- O QUE SE PEDE -
[1] Com base no trecho sobre a visualização da AAK, responda:
(a) Em quantos dos 555 exames revisados por Melissano et al. se obteve o reconhecimento da AAK?
(b) Em quantos pacientes a avaliação dos autores identificou a AAK?
(c) Quantos segundos depois de o agente de contraste atingir 180 UH na RDI se iniciava o escaneamento?
[2] Dê continuidade ao trecho sobre a visualização da AAK por ATCM, começando após a última frase apresentada.

- TRECHO FORNECIDO -
%%
Estudos anteriores da ATCM sobre a visualização da AAK e suas características anatômicas
incluíram populações européias, americanas, e asiáticas.[8 ]
[12 ]
[13 ]
[14 ] Apesar da aumento de procedimentos vasculares e espinhais com implicações na alteração
na perfusão da medula espinhal, podem existir características anatômicas distintas
no tratamento de diferentes grupos étnicos. Melissano et al.[18 ] revisaram dados publicados sobre a visualização da AAK por meio de ARM ou ATC em
toda a literatura inglesa e identificaram uma tendência a um resultado homogêneo,
independentemente da técnica. O reconhecimento da AAK foi obtido em 466 de 555 exames
(83,96%). Em 384 (83,3%) casos, a AAK originou-se de uma artéria intercostal esquerda
e, em 77 (16,7%) casos, originou-se de uma artéria intercostal direita. Nossa avaliação
mostrou que o ATCM é efetiva para visualizar a AAK, e a identificação da AAK foi obtida
em 71 pacientes (82,5%). Consistentemente com estudos anteriores, descobrimos que
a AAK se originou do lado esquerdo do corpo em 65 pacientes (91,5%) e do lado direito
em 6 pacientes (8,5%). Além disso, as concordâncias intra e interobservador foram
perfeitas (kappa = 1,0) para a avaliação da AAK por meio da ATCM.
Outra possível preocupação, a diferenciação entre a AAK e a veia radiculomedular anterior,
é importante, pois a interpretação errônea desses dois vasos pode causar complicações
cirúrgicas críticas.[18 ] A veia radiculomedular anterior é frequentemente semelhante em forma e tamanho à
AAK e pode seguir uma trajetória semelhante à da AAK. Para evitar essa má interpretação,
seguimos um protocolo restrito de injeção e escaneamento que foi iniciado 7 s depois
que o agente de contraste atingiu 180 UH na RDI. Assim, concordamos com Utsunomiya
et al.[19 ] que um protocolo de injeção com uma alta concentração de iodo em um alto fluxo é
adequado para identificar a AAK. Além disso, a veia radiculomedular anterior geralmente
mostra uma trajetória tortuosa, o que pode ajudar a distinguir a veia da artéria.
%%
- EXTRATO DE DADOS -
%%
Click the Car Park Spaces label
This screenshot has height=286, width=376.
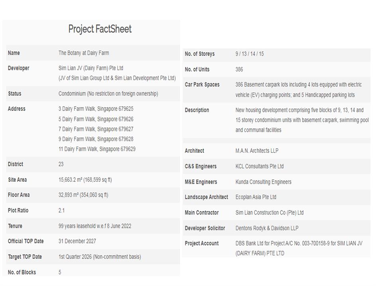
%%
- RESPOSTAS -
[1]
(a) Em 466 exames (83,96%).
(b) Em 71 pacientes (82,5%).
(c) 7 segundos.

[2]
Algumas limitações do nosso estudo merecem atenção. Primeiro, esta é uma avaliação
retrospectiva. A segunda limitação está relacionada ao fato de que os pacientes foram
submetidos a ATCM para a investigação de doença arterial coronariana, e a AAK pode
ter sido localizada fora da área estudada. Os níveis mais proximais e distais examinados
foram T4 e L1, respectivamente.
Conclusões
Obtivemos resultados para a identificação de AAK usando ATCM que foram consistentes
com a literatura prévia. Nossos resultados sugerem que a ATCM deve ser considerada
uma opção para identificar a AAK. Além disso, encontramos uma distribuição da AAK
em pacientes latino-americanos semelhante à de outras populações, com a AAK originando-se
mais comumente à esquerda dos níveis T9 a T12.